Catalysis of ester hydrolysis by cationic micelles of surfactants containing the imidazole ring

Abstract

Micelles of cetyl(imidazol-4-ylmethyl)dimethylammonium chloride, (CDAIM)(IIa), are good catalysts for the hydrolysis of p-nitrophenyl esters in the pH range 7.2–9.2. The large pH dependence of the catalytic activity is indicated by the enhanced contribution of the anionic form of the imidazolyl ring at the polar head of the surfactant. The catalytic effects of CDAIM are compared with those of N^α-myristoylhistidine (MirHis)(Ia) in cationic micelles. The two imidazole-containing surfactants differ markedly in several respects such as the micellar activity in neutral solution, the change in catalytic effect with changing pH, and the rate of regeneration of the micellar active site.
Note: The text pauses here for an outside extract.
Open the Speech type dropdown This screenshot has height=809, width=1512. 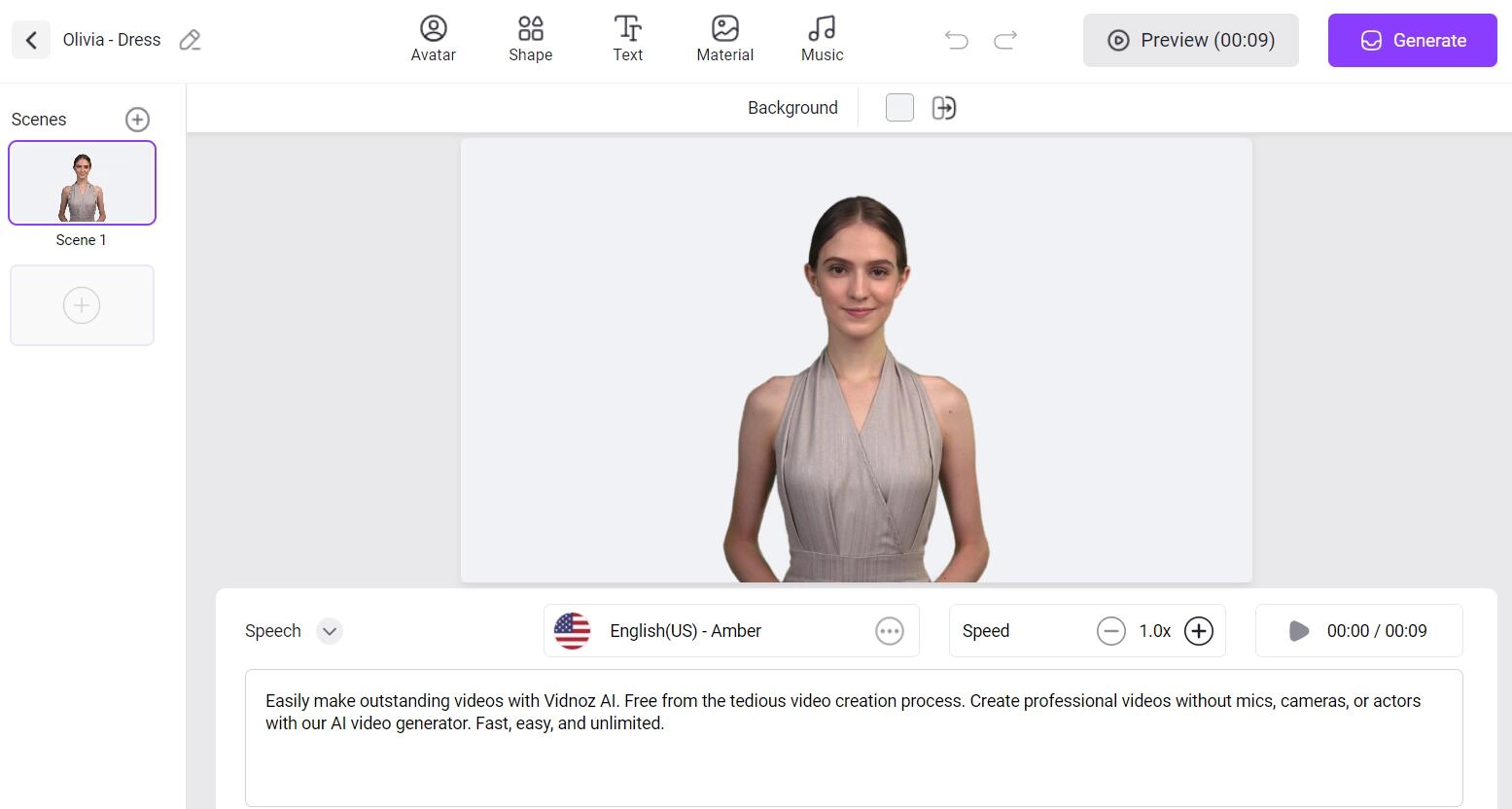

A cross examination of the effects of CDAIM and MirHis and those of the corresponding non-surfactant analogues (IIb) and (Ib), allows a dissection of the micellar and structural factors responsible for catalytic activity. Much of the difference observed between CDAIM and MirHis is accounted for by structural factors which make the imidazole ring in compounds (II) a much weaker (by ca.3 pK units) base than that of histidine derivatives (I).